# PROBLEM TO SOLVE:
Reproduce the listing from the line containing "Image resolution: width=1054" up to and including the line containing "click(x=199, y=659)", changing "distance" to "range" and keeping every other character as it stands.

START DATA PROVIDED

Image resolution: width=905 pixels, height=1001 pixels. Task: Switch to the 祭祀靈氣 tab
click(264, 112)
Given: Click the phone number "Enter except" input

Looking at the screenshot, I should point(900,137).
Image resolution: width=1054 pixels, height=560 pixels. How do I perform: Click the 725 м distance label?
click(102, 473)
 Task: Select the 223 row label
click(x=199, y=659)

END DATA PROVIDED
START DATA PROVIDED

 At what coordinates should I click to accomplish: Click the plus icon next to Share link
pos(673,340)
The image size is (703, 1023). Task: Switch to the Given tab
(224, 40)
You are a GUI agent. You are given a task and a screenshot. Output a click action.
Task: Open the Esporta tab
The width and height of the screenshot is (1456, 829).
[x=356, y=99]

END DATA PROVIDED
START DATA PROVIDED

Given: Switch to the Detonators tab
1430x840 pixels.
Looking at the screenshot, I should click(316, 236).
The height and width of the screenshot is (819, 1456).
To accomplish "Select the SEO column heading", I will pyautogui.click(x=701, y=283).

END DATA PROVIDED

# ANSWER TO THIS EXERCISE:
Image resolution: width=1054 pixels, height=560 pixels. How do I perform: Click the 725 м range label?
click(102, 473)
 Task: Select the 223 row label
click(x=199, y=659)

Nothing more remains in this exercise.